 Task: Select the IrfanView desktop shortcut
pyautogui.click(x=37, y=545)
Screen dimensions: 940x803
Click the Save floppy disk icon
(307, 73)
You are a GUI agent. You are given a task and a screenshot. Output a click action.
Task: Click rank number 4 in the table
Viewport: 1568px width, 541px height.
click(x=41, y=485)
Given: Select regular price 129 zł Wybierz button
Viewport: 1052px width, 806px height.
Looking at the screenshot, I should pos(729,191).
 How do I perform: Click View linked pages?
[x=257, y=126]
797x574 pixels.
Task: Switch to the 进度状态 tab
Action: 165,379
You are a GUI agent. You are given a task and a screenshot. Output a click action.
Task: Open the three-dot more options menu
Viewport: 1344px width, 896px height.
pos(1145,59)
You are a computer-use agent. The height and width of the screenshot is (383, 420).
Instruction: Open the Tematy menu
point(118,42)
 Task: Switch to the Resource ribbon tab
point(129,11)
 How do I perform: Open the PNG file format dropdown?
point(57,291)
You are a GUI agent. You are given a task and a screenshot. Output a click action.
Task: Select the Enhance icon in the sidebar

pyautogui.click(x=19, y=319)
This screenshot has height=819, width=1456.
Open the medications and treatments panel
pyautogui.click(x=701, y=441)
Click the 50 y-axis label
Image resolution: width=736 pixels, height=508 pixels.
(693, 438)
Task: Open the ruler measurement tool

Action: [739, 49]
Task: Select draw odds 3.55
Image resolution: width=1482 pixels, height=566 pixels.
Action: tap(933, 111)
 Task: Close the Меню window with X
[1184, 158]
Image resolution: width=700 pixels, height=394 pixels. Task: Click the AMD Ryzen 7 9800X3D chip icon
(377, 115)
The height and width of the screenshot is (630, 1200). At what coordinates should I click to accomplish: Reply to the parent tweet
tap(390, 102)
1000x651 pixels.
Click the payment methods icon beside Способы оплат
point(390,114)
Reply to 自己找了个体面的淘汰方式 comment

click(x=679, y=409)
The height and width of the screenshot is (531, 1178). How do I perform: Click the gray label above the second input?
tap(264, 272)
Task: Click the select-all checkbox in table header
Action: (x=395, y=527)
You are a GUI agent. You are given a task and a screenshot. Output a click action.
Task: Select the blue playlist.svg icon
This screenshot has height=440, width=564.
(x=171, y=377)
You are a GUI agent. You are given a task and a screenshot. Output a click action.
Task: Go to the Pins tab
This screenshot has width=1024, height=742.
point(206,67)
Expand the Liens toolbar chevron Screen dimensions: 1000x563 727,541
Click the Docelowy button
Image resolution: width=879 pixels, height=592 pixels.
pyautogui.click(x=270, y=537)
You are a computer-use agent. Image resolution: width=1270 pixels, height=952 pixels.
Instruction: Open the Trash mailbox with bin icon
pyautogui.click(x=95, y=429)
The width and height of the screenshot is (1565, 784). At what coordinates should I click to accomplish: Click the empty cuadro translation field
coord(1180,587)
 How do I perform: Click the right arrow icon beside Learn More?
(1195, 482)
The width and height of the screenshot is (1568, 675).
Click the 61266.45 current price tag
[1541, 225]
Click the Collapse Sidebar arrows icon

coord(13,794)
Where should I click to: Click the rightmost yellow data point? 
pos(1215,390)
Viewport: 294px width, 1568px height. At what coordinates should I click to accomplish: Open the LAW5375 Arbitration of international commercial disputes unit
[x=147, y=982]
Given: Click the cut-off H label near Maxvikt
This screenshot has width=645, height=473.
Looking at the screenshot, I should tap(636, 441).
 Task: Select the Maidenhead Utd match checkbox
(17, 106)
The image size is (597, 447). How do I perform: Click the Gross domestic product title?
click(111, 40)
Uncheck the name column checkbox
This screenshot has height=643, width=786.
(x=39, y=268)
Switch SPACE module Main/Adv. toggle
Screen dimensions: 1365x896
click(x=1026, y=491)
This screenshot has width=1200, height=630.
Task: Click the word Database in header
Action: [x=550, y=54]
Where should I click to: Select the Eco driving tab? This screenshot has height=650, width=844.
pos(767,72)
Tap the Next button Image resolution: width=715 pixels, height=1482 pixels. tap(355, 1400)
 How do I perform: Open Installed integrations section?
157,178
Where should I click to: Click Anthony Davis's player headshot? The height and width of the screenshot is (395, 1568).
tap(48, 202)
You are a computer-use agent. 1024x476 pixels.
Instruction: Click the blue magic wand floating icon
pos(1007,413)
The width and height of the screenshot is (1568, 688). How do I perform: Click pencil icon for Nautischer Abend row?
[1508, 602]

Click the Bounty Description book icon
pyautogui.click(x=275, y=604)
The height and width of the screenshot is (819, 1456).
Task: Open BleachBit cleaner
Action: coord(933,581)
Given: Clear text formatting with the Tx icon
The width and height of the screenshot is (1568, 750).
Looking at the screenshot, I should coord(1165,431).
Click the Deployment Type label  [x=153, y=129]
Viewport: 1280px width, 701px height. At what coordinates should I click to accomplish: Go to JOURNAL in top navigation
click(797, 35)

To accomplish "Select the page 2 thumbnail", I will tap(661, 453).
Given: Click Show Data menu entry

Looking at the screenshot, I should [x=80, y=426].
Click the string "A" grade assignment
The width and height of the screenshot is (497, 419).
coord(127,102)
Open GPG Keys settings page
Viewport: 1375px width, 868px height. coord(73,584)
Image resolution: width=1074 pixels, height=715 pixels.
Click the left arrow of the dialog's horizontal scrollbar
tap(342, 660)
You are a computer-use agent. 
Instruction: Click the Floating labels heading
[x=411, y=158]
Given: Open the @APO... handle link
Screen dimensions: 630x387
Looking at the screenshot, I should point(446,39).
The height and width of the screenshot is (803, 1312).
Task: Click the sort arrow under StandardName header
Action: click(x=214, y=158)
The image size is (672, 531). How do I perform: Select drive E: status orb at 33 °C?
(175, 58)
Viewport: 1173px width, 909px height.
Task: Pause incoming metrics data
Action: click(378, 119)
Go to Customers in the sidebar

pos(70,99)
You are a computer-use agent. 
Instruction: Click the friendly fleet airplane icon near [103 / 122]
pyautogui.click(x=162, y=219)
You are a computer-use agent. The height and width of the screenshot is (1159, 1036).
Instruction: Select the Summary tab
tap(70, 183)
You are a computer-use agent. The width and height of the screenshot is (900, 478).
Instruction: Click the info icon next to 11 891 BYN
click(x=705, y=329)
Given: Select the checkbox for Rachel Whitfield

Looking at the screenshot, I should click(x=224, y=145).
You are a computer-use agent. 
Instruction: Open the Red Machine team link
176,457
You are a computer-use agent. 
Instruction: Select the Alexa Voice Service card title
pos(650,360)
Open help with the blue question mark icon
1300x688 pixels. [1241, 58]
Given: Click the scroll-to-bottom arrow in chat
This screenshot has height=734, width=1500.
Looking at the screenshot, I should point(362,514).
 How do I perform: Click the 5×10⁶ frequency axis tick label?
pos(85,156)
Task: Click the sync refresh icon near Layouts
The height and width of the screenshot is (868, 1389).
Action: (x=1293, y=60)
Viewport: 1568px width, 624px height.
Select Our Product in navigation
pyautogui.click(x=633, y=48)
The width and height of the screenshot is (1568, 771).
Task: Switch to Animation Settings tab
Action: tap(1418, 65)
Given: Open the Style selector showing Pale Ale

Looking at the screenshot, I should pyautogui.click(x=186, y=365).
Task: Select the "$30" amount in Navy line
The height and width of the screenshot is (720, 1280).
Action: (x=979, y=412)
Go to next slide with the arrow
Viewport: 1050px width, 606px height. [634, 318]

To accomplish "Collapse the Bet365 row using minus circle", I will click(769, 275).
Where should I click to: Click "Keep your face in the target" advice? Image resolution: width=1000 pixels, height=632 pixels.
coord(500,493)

---

— EXERCISE DIRECTIONS —
Copy out every line in the rows above that contains the word "This". Match case exactly.

— OUTPUT BELOW —
This screenshot has height=819, width=1456.
This screenshot has height=440, width=564.
This screenshot has width=1024, height=742.
This screenshot has width=645, height=473.
This screenshot has height=643, width=786.
This screenshot has width=1200, height=630.
Where should I click to: Select the Eco driving tab? This screenshot has height=650, width=844.
This screenshot has height=734, width=1500.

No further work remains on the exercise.